PROBLEM TO WORK ON: Copy nothing but the lines below, from the one with "Click the flag icon beside County" through the one with "You are a computer-use agent.", exactly as written; no pictures should appear.

Dataset entries:
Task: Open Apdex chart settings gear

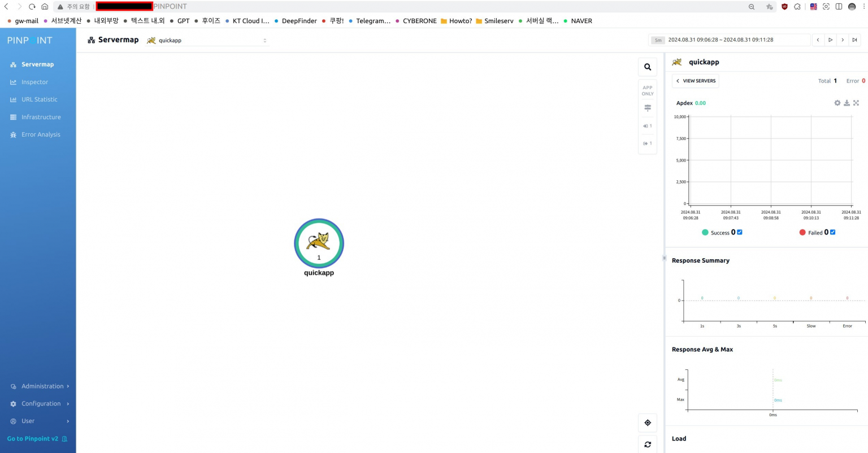Action: click(837, 103)
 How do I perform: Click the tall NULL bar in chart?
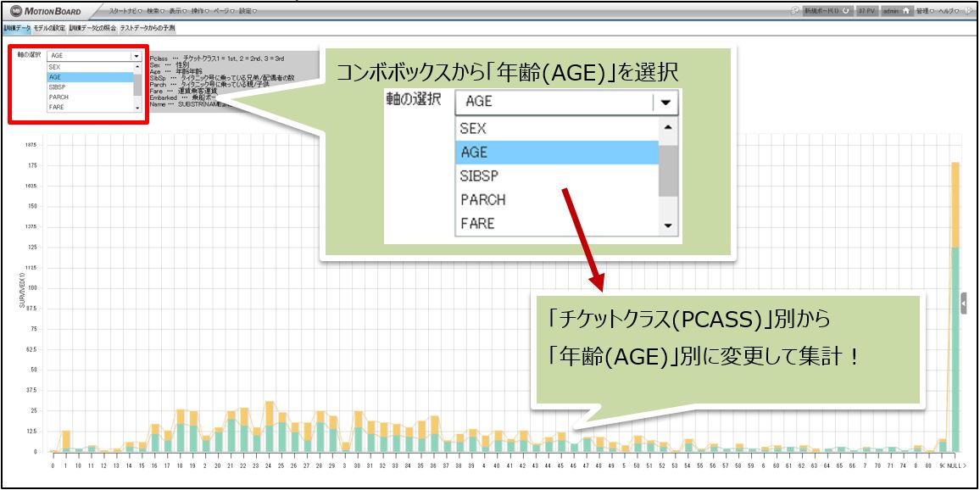pyautogui.click(x=955, y=339)
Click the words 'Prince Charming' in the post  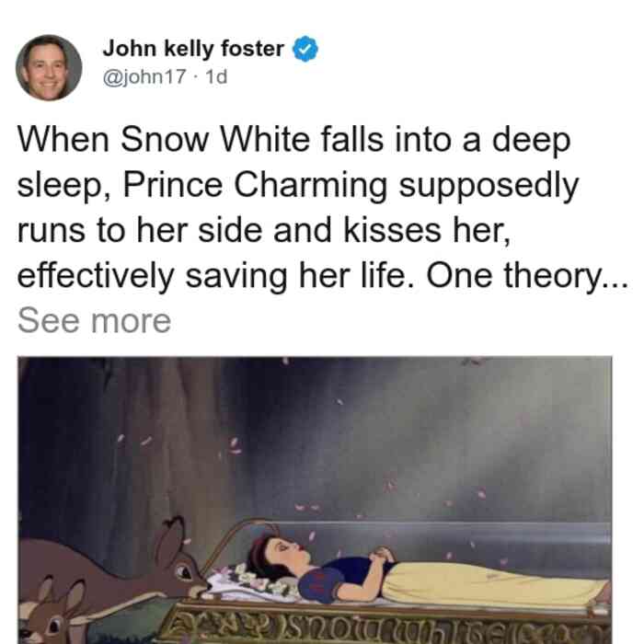pyautogui.click(x=255, y=185)
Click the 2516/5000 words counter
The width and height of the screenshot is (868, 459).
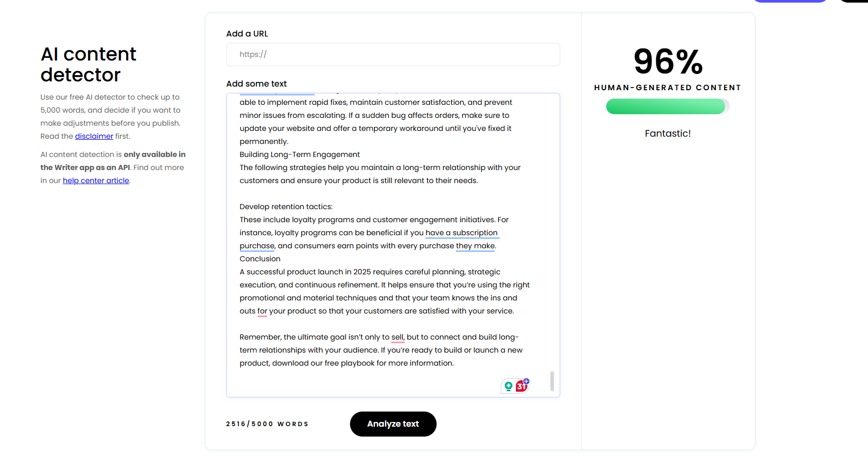tap(267, 424)
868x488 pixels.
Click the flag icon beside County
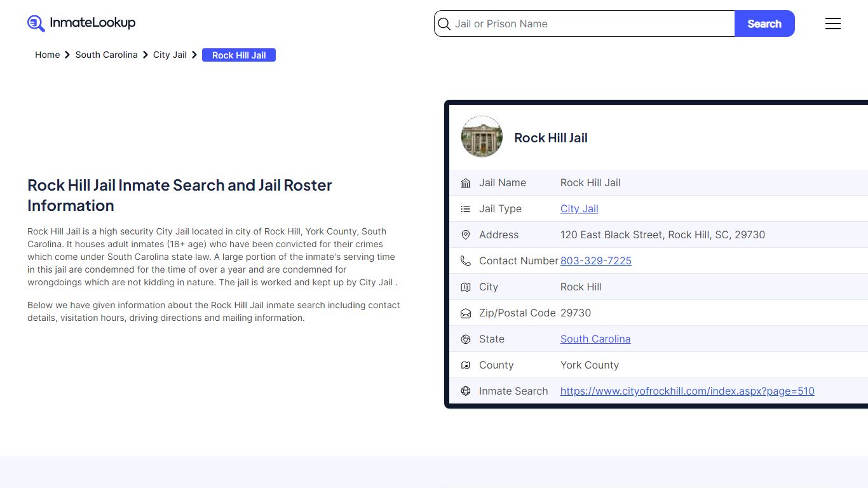pos(465,365)
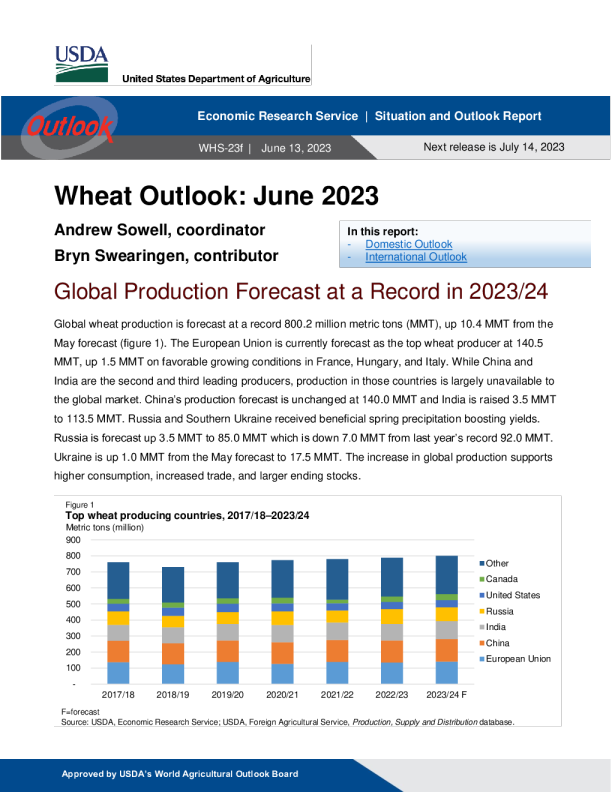Click the 2020/21 stacked bar
Image resolution: width=612 pixels, height=792 pixels.
pyautogui.click(x=282, y=621)
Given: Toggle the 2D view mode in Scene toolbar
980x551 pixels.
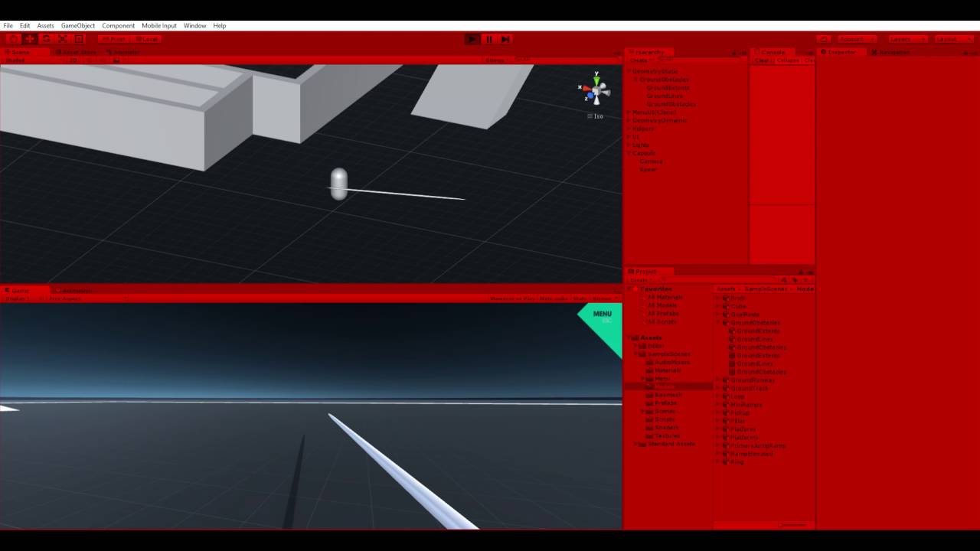Looking at the screenshot, I should coord(74,60).
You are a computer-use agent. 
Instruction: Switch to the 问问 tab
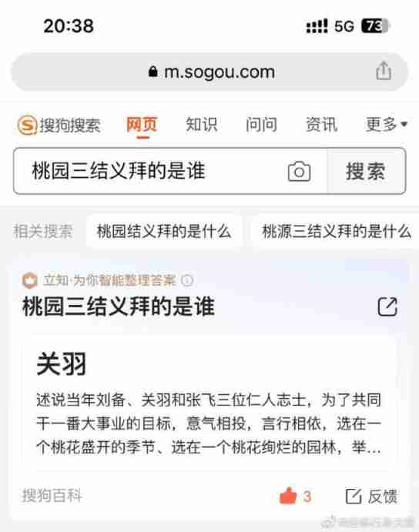261,124

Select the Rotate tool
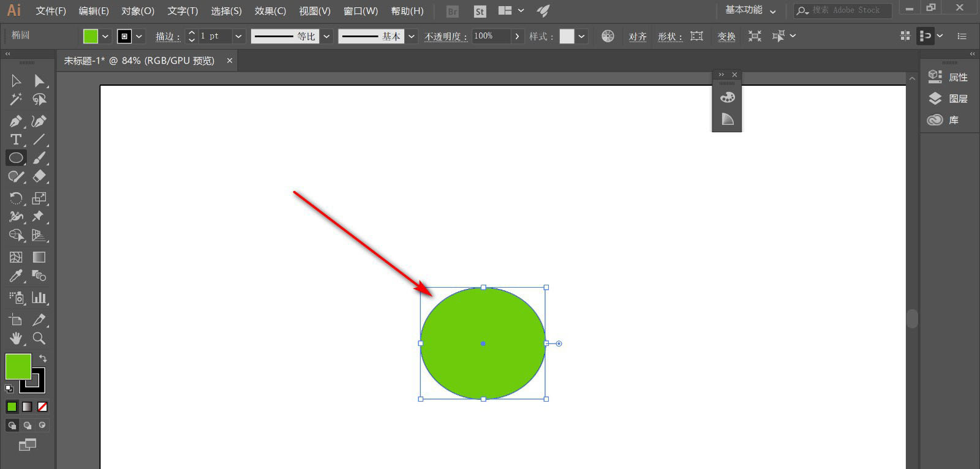16,198
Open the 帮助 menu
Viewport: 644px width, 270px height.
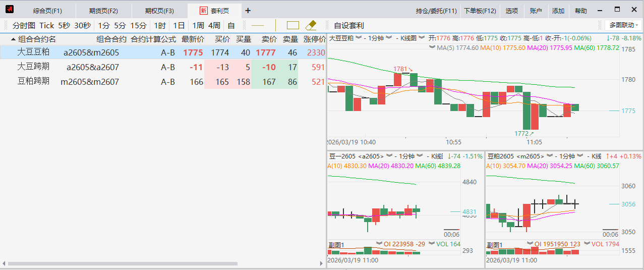pos(581,11)
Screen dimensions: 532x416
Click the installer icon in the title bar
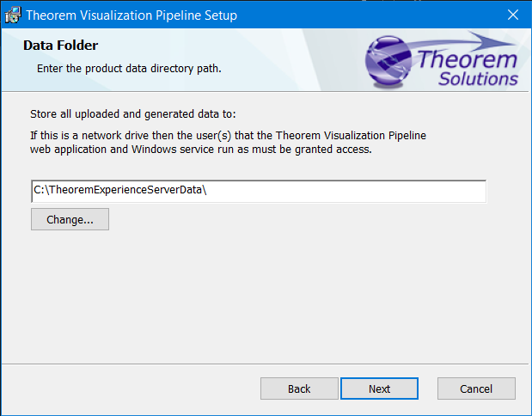pos(13,15)
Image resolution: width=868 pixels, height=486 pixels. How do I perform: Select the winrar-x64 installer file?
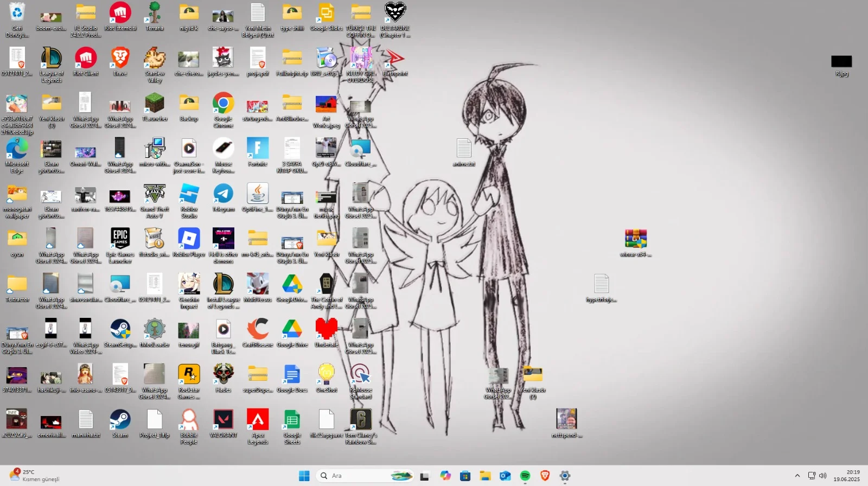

ANSWER TO THIS EXERCISE:
Click the flag icon beside County
pos(465,365)
Click the 2020/21 stacked bar
Image resolution: width=612 pixels, height=792 pixels.
pyautogui.click(x=282, y=621)
Given: Toggle the 2D view mode in Scene toolbar
980x551 pixels.
Looking at the screenshot, I should coord(74,60).
You are a computer-use agent. 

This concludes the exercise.